1. Easy simple regression model

Let $\displaystyle Y_i=\beta_0+\beta_1X_i+\epsilon_i$

I want to show that $\displaystyle E[b_0]=\beta_0$, where $\displaystyle b_0$ is an estimate of $\displaystyle \beta_0$

$\displaystyle b_0=\overline{Y}-b_1\overline{X}$

$\displaystyle E[b_0]=E[\overline{Y}]-\overline{X}E[b_1]$

$\displaystyle E[b_0]=\beta_0+\overline{X}\beta_1-\overline{X}\beta_1$

$\displaystyle E[b_0]=\beta_0$

Is this valid?

2. Originally Posted by noob mathematician
Let $\displaystyle Y_i=\beta_0+\beta_1X_i+\epsilon_i$

I want to show that $\displaystyle E[b_0]=\beta_0$, where $\displaystyle b_0$ is an estimate of $\displaystyle \beta_0$

$\displaystyle b_0=\overline{Y}-b_1\overline{X}$

$\displaystyle E[b_0]=E[\overline{Y}]-\overline{X}E[b_1]$

$\displaystyle E[b_0]=\beta_0+\overline{X}\beta_1-\overline{X}\beta_1$

$\displaystyle E[b_0]=\beta_0$

Is this valid?
You have not provided enough context. As it is it looks like you have effectivly assumed the answer, or at least imported other assumptions without telling us what they are.

You say $\displaystyle b_0$ is an estimate, but you appear to have a specific extimator in mind.

CB

### [Task details]
From the forum thread on the simple regression model, reproduce the passage that opens with the words "You have not" and closes with "extimator in mind.".

### [Click-target data]
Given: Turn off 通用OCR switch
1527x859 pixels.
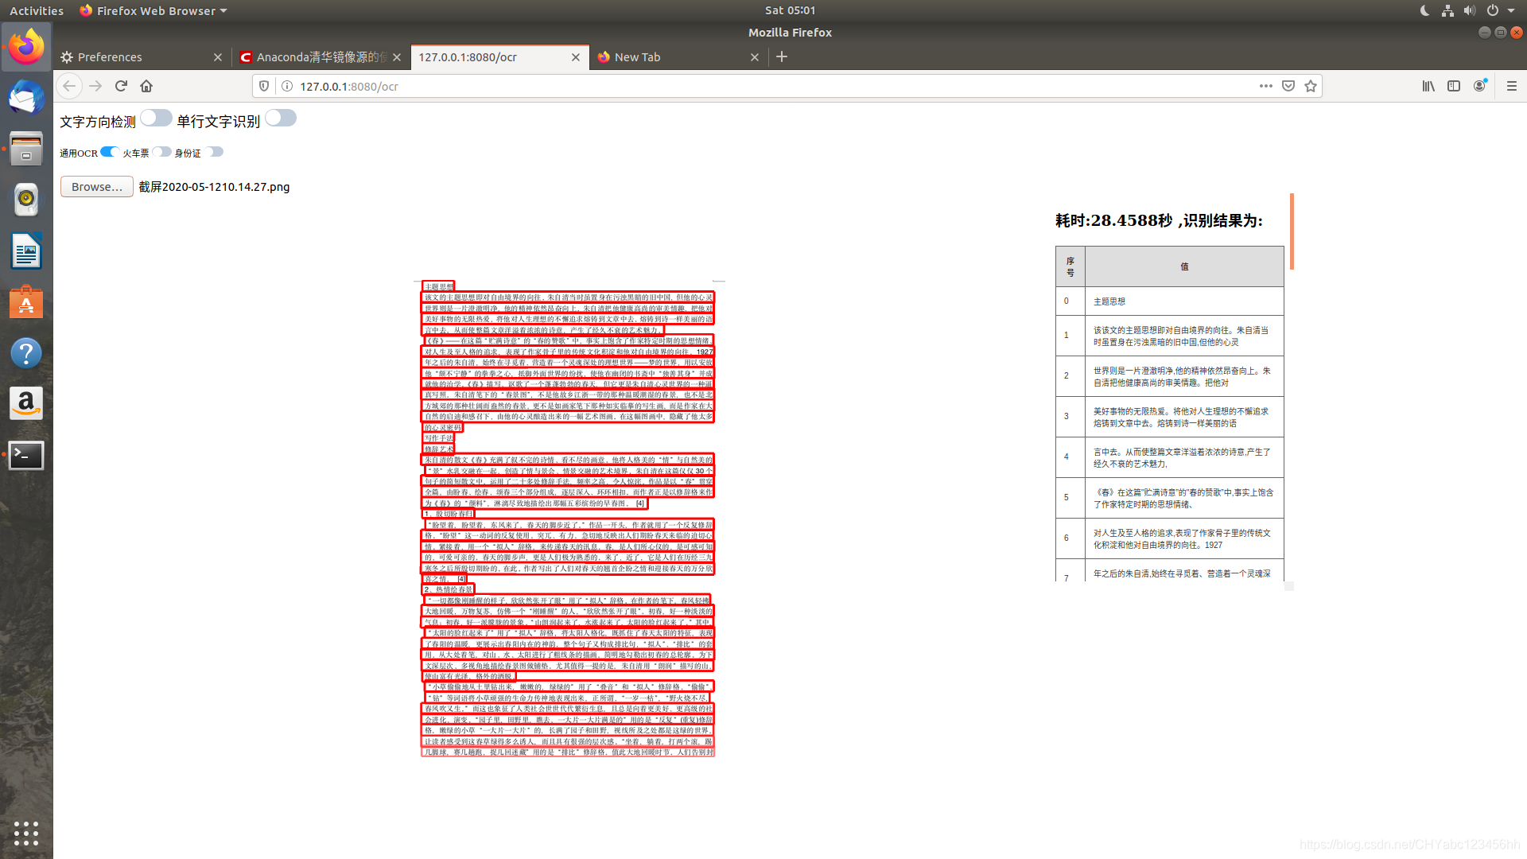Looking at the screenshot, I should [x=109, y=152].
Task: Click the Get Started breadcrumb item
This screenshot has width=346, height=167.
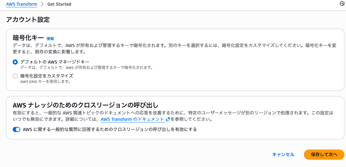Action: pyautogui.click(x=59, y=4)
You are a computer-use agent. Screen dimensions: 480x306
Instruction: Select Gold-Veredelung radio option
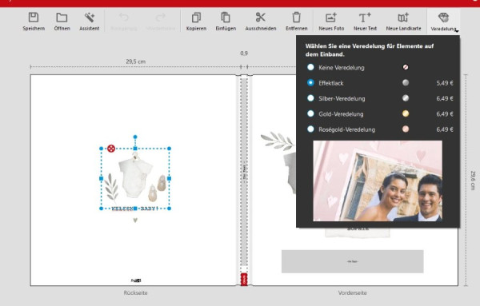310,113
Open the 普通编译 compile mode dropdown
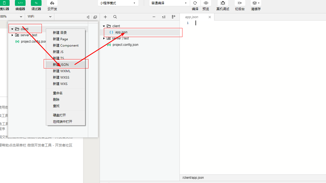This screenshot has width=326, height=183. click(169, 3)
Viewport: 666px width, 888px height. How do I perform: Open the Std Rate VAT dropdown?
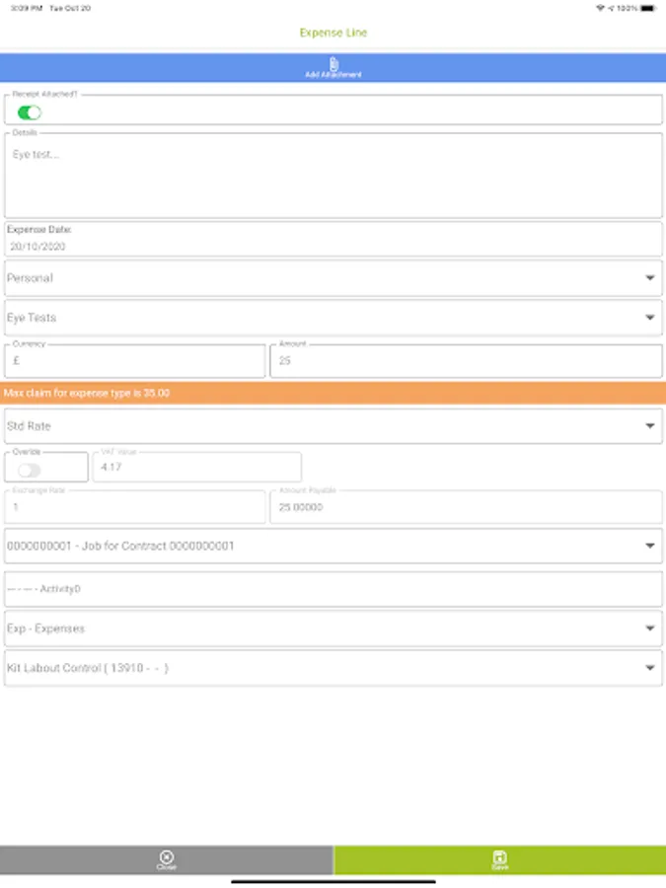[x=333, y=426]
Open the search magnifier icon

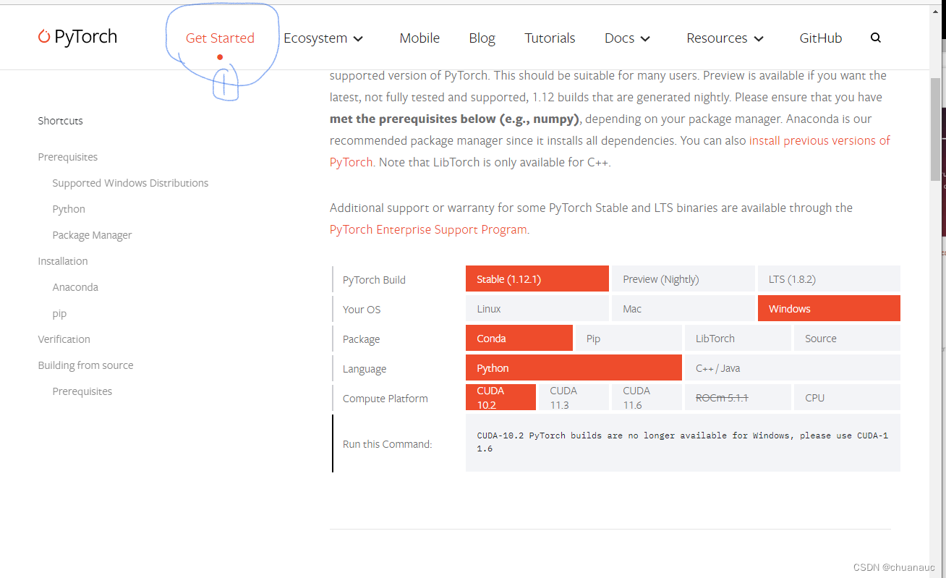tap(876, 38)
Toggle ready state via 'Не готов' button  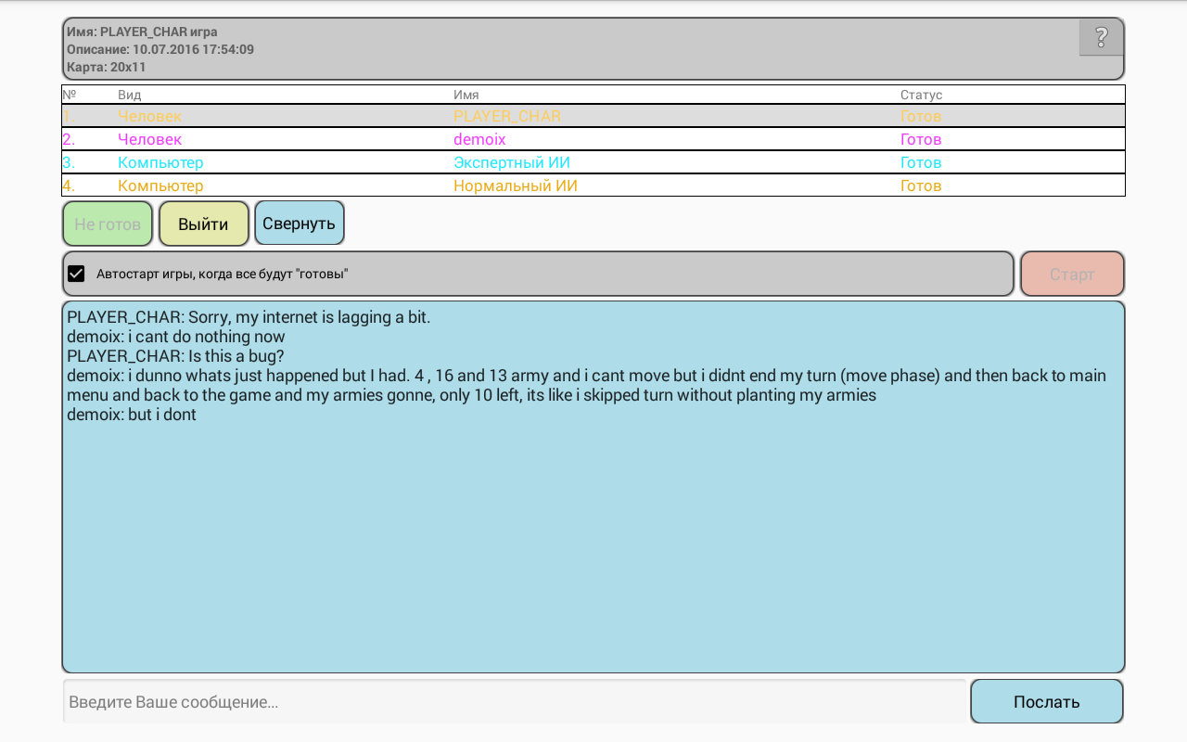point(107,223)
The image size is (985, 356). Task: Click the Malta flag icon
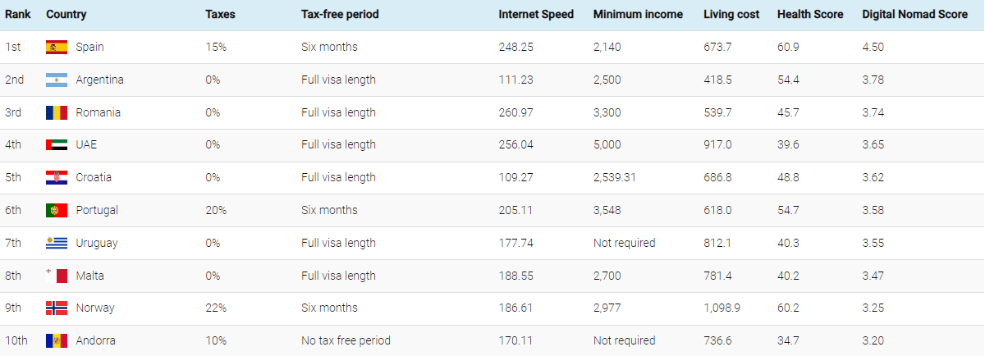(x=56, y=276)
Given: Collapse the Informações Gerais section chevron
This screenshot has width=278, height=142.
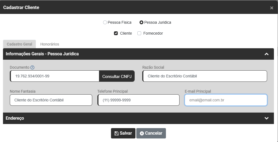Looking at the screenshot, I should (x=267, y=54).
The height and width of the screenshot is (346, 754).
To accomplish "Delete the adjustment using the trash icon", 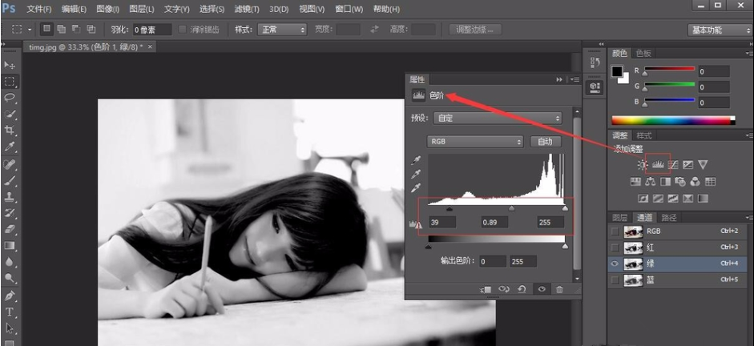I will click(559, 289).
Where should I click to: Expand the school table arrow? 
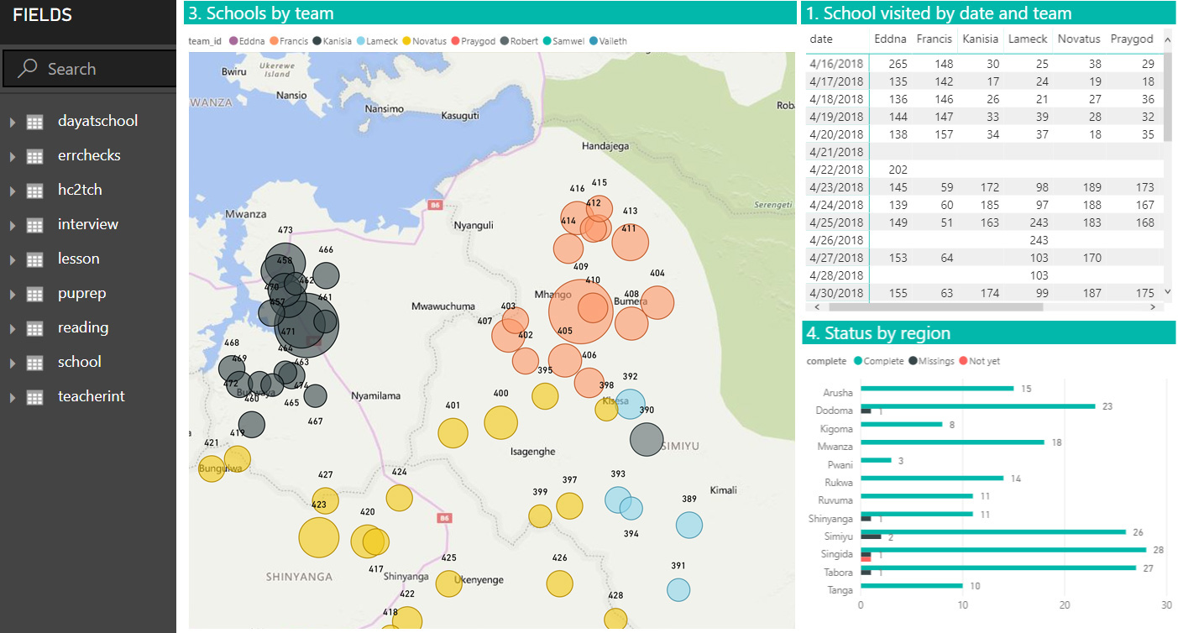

### [Task answer]
You have not provided enough context. As it is it looks like you have effectivly assumed the answer, or at least imported other assumptions without telling us what they are.

You say $\displaystyle b_0$ is an estimate, but you appear to have a specific extimator in mind.